◆ Text block:
Conditions to Transaction
Prior to completion of the Transaction (and as conditions of
closing), Antler Hill Mining will obtain all requisite regulatory
approvals relating to the Transaction, including, without
limitation, TSXV approval.
Insiders, Officers, and Board of Directors of the
Resulting Issuer
Upon completion of the transaction, it is
anticipated that the board of directors and officers of the
Resulting Issuer will continue to be comprised of the current board
of directors of Antler Hill. The following sets out the names and
backgrounds of all persons who are currently officers and directors
of Antler Hill and expected to be the officers and directors of the
Resulting Issuer.

◆ Written request: Summarize the Antler Hill transaction excerpt in two sentences. The listing has no connection to the Antler Hill transaction excerpt.

◆ Given data:
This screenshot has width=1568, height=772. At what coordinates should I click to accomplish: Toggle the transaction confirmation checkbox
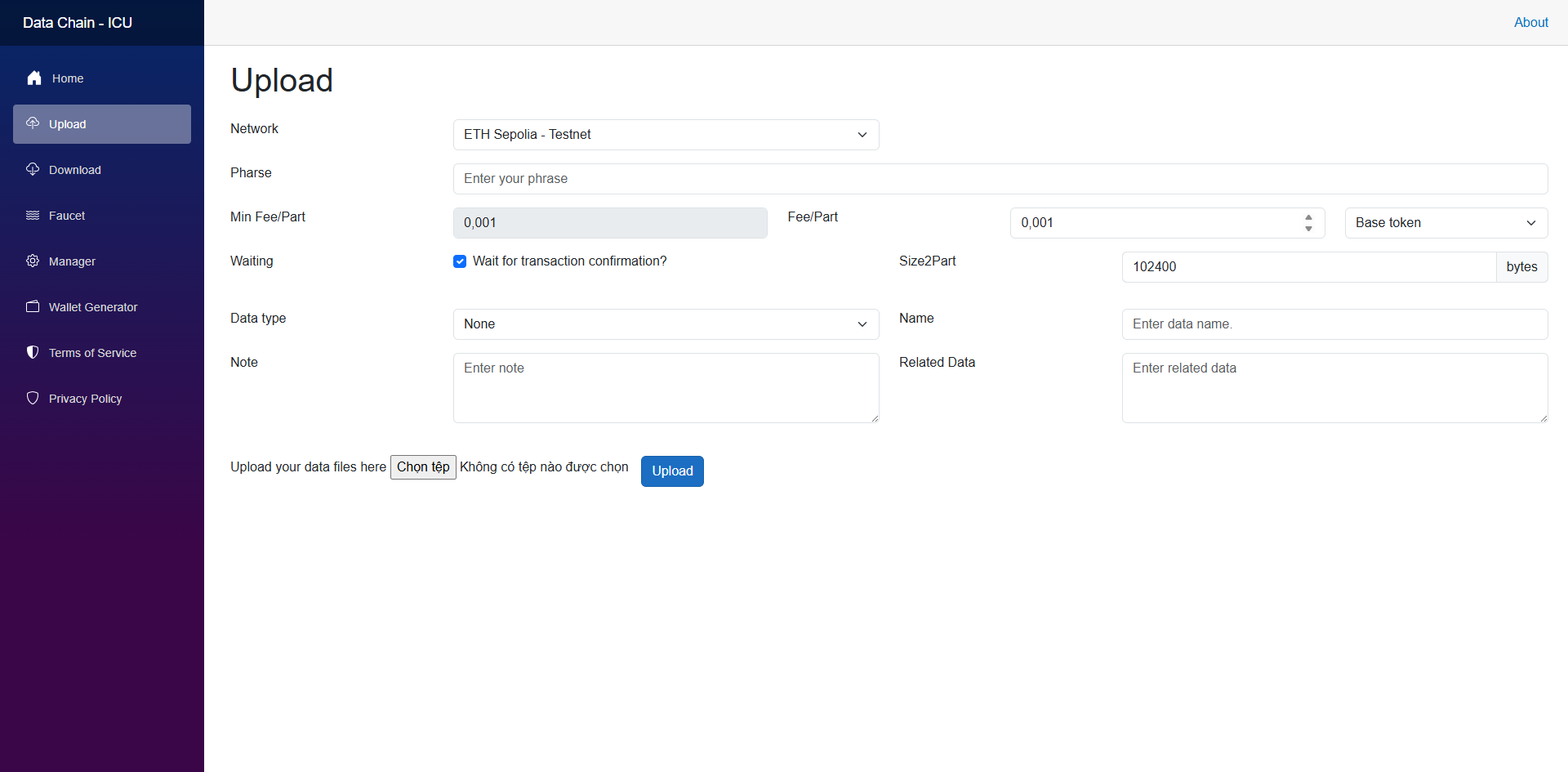click(x=460, y=261)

◆ Answer below: As a condition of closing, Antler Hill Mining will obtain all required regulatory approvals for the Transaction, including TSXV approval. Once the transaction is complete, the board of directors and officers of the Resulting Issuer are expected to continue to be made up of Antler Hill's current board of directors.